- [PROBLEM TO WORK ON]:
Would you please set down the data again exactly as given, excluding the pictures?

- [EXTRACTED ENTRIES]:
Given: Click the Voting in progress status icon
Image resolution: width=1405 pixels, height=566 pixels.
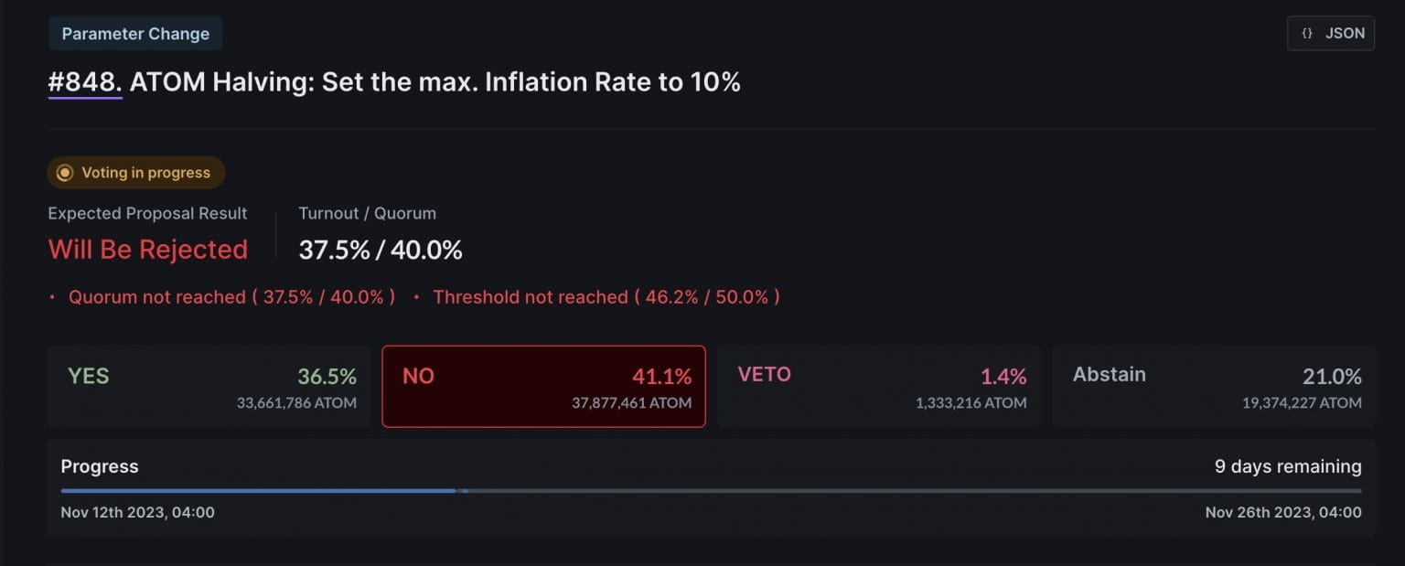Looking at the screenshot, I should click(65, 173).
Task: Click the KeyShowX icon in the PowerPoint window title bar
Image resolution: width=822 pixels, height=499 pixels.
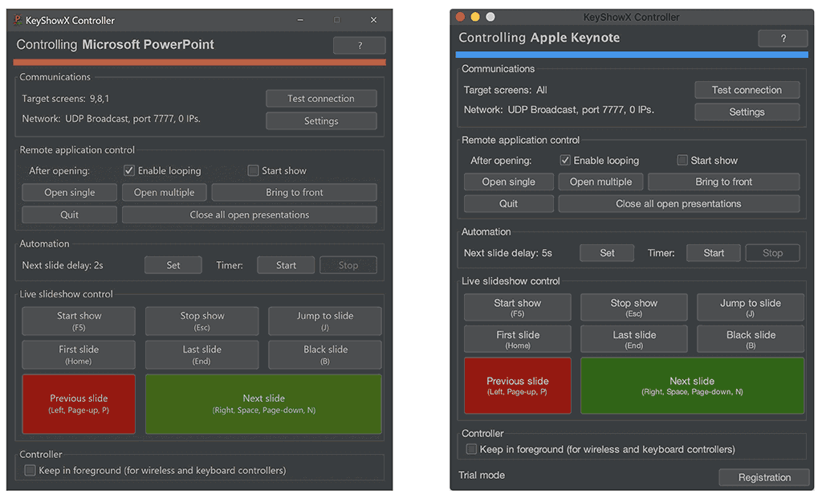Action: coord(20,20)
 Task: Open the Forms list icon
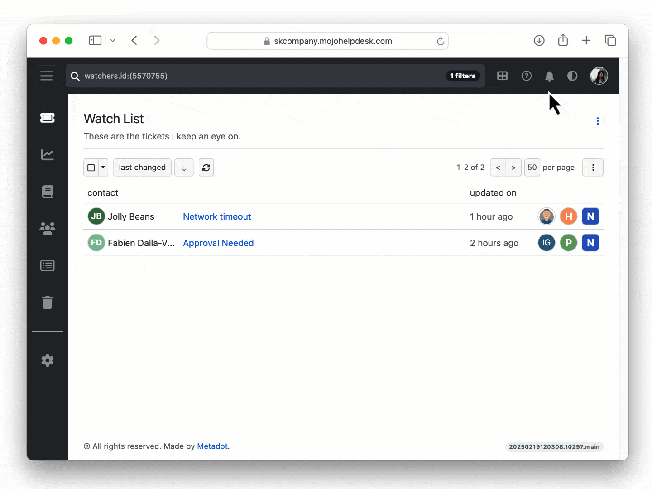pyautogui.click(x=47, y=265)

- [WRITTEN SOLUTION]:
Given: Click the Voting in progress status icon
Image resolution: width=1405 pixels, height=566 pixels.
Looking at the screenshot, I should click(65, 173).
Task: Click the KeyShowX icon in the PowerPoint window title bar
Image resolution: width=822 pixels, height=499 pixels.
Action: coord(20,20)
 Task: Open the Forms list icon
pyautogui.click(x=47, y=265)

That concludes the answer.